__REQUIREMENT__
Below are records to print word for word; include none of their pictures.

__DATA TO USE__
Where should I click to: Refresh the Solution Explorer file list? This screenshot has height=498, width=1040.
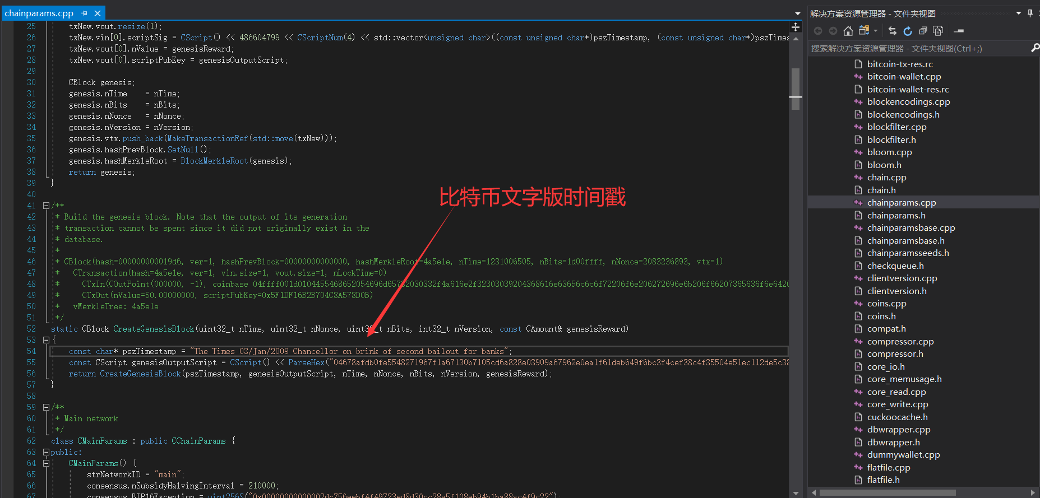[908, 31]
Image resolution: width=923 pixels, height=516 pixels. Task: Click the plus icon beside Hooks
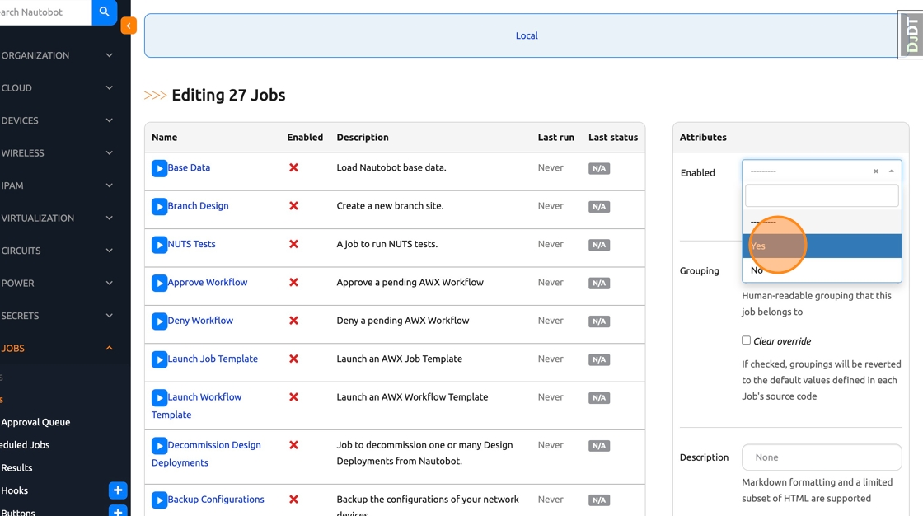coord(118,490)
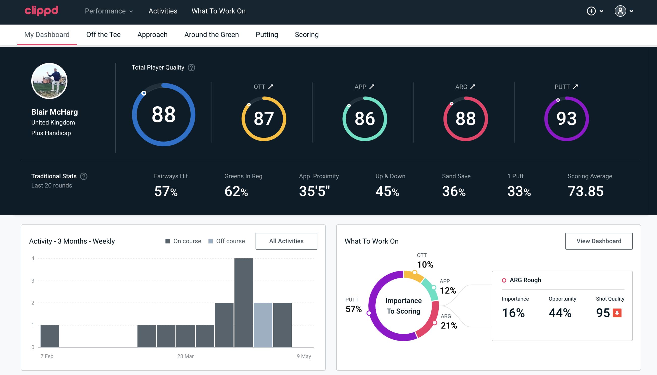Viewport: 657px width, 375px height.
Task: Click the APP performance score circle
Action: pos(364,118)
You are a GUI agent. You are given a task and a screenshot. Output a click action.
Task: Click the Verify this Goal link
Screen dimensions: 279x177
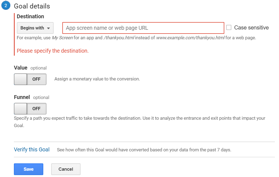pyautogui.click(x=32, y=149)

__SOLUTION TO THE EXERCISE__
Where should I click to: Refresh the Solution Explorer file list? This screenshot has height=498, width=1040.
[908, 31]
Image resolution: width=923 pixels, height=516 pixels. Task: Click the plus icon beside Hooks
coord(118,490)
Viewport: 657px width, 375px height.
Task: Click the APP performance score circle
Action: pos(364,118)
You are a GUI agent. You are given a task and a screenshot. Output a click action.
Task: Click the Verify this Goal link
Screen dimensions: 279x177
pyautogui.click(x=32, y=149)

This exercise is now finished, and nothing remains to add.